Gold gains on higher U.S. jobless claims, economic recovery fears

(Reuters) - Gold recovered on Thursday from an over 3% slide in the last session, after U.S. jobless claims unexpectedly topped one million again and the Federal Reserve minutes reiterated concerns over economic recovery.

FILE PHOTO: Gold bars at the Austrian Gold and Silver Separating Plant 'Oegussa' in Vienna, Austria, March 18, 2016. REUTERS/Leonhard Foeger

Spot gold rose 0.4% to $1,937.13 per ounce by 10:32 am EDT (1433 GMT).

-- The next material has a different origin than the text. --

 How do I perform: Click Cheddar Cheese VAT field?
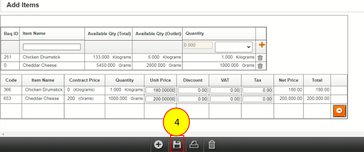[x=225, y=99]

U.S. gold futures fell 1.3% to $1,944.20.

“The Fed minutes reiterated the need for people to own gold, they were still concerned about the coronavirus and its impact on the economy, that shows they want to stay accommodative and help consumers stay afloat,” said Michael Matousek, head trader at U.S. Global Investors.

Minutes from the U.S. central bank’s last policy meeting showed policymakers were concerned the economy faced a highly uncertain path and more monetary support may be needed, although they downplayed the need for yield caps and targets.

An unexpected rise in U.S. jobless claims to above 1 million last week and weaker U.S. equities was also helping gold, analysts said.

The dollar index .DXY at near one-week high, however capped gold's gains, making the non-yielding bullion expensive for holders of other currencies.

“The main fundamentals behind gold have not changed,” said Edward Meir, an analyst at ED&F Man Capital Markets.

“Stimulus is still coming in and it’s very pre-mature to say we’re recovering globally and should see higher rates and stronger dollar; we are many months away from that.”

Central banks have rolled out massive stimulus and cut interest rates to near zero to combat the economic toll from the new coronavirus crisis, prompting over 27% gains for the year in gold, considered a hedge against inflation and currency debasement.

Elsewhere, silver gained 1.2% to $27.04 per ounce, platinum dipped 2.2% to $911.40, and palladium rose 0.3% to $2,163.09.